Brief:
Pictures excluded, return the lines below from the first through the line holding "The height and".
= = =
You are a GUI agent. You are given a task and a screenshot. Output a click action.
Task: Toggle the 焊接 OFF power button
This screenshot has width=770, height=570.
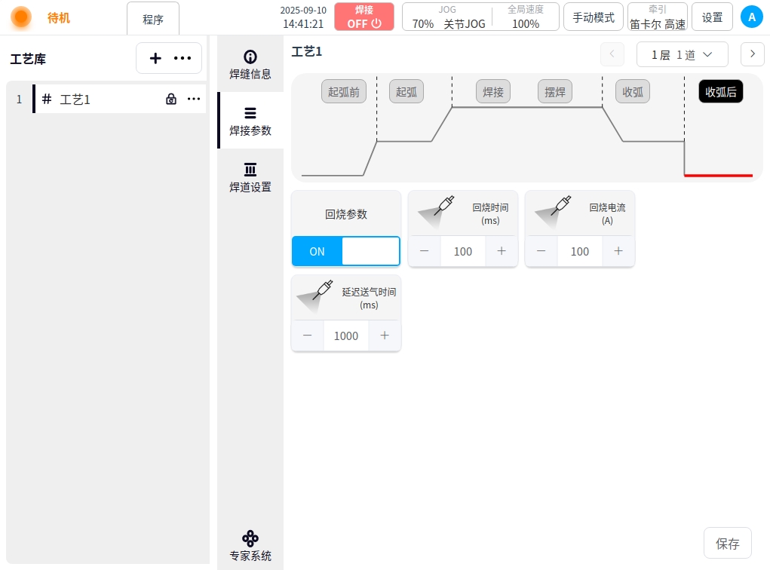tap(364, 17)
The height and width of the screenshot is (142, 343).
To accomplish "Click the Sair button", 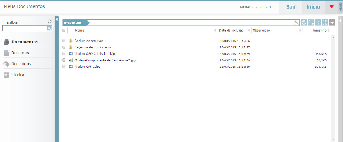I will tap(291, 7).
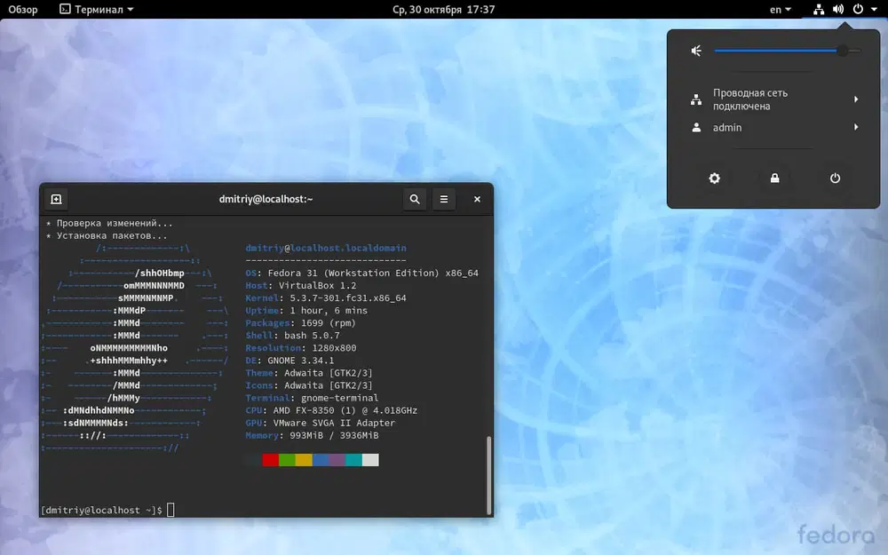Screen dimensions: 888x555
Task: Click the admin user icon
Action: click(696, 127)
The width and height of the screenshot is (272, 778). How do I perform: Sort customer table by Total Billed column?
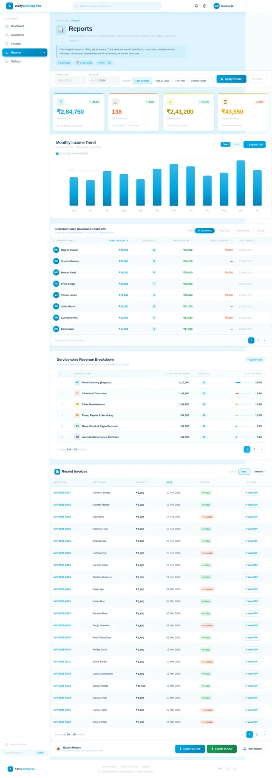pos(118,240)
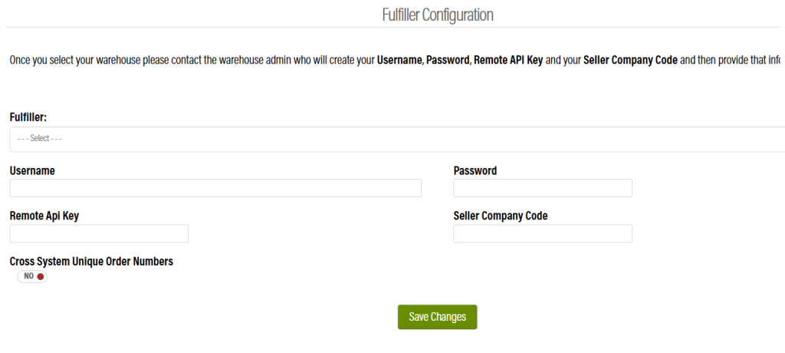The width and height of the screenshot is (785, 353).
Task: Click the Remote Api Key field label
Action: tap(44, 216)
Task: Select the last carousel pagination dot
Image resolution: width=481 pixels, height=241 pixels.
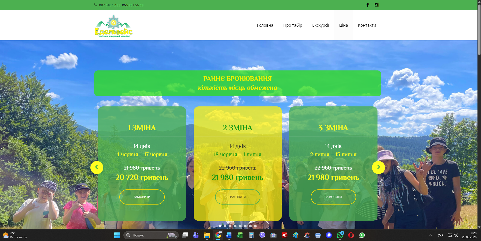Action: [255, 226]
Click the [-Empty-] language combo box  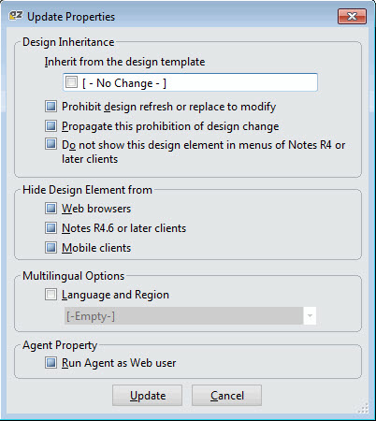190,316
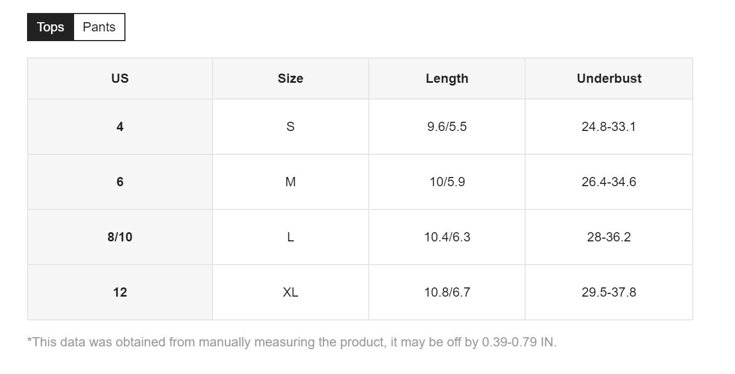Screen dimensions: 735x374
Task: Click the Underbust column header
Action: point(609,78)
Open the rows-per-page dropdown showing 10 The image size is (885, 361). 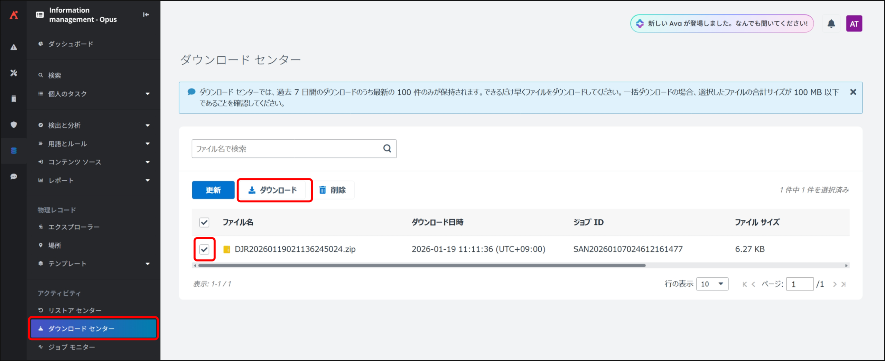(x=712, y=284)
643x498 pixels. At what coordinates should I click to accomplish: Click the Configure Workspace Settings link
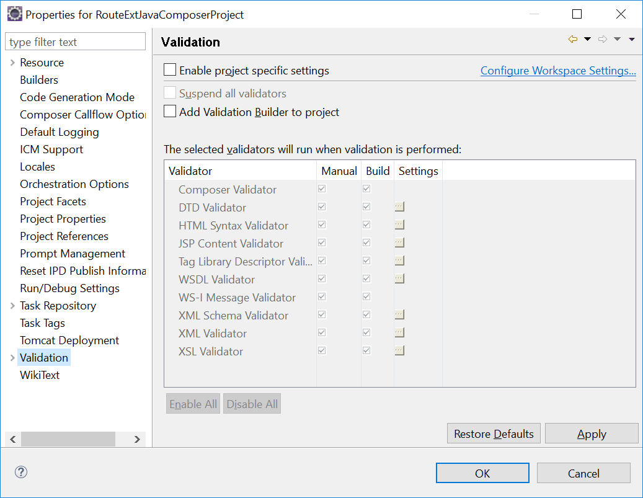(558, 71)
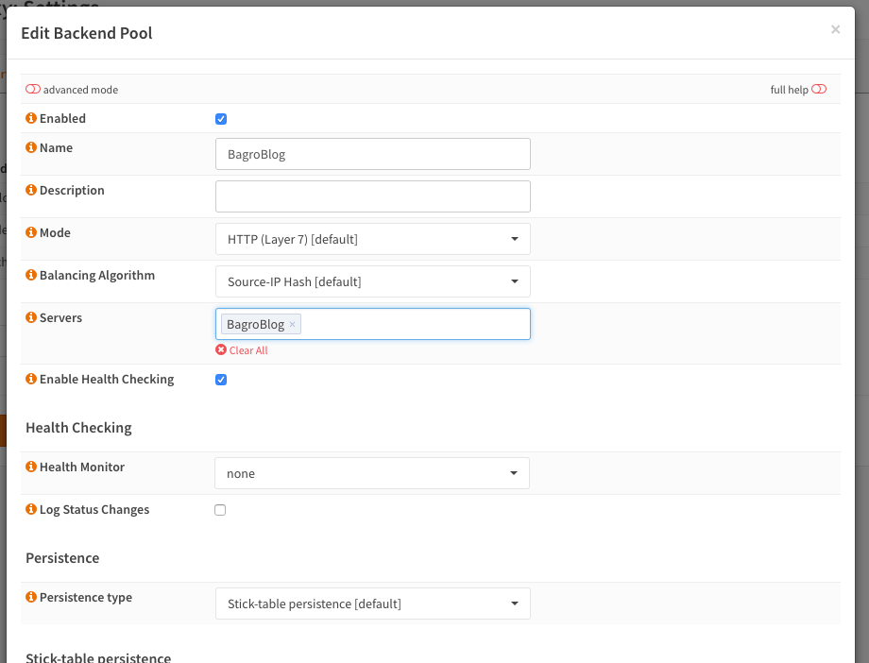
= = =
Response to the task:
You are a GUI agent. You are given a task and a screenshot. Output a click action.
Task: Toggle the 焊接 OFF power button
This screenshot has width=770, height=570.
tap(364, 17)
The height and width of the screenshot is (142, 343).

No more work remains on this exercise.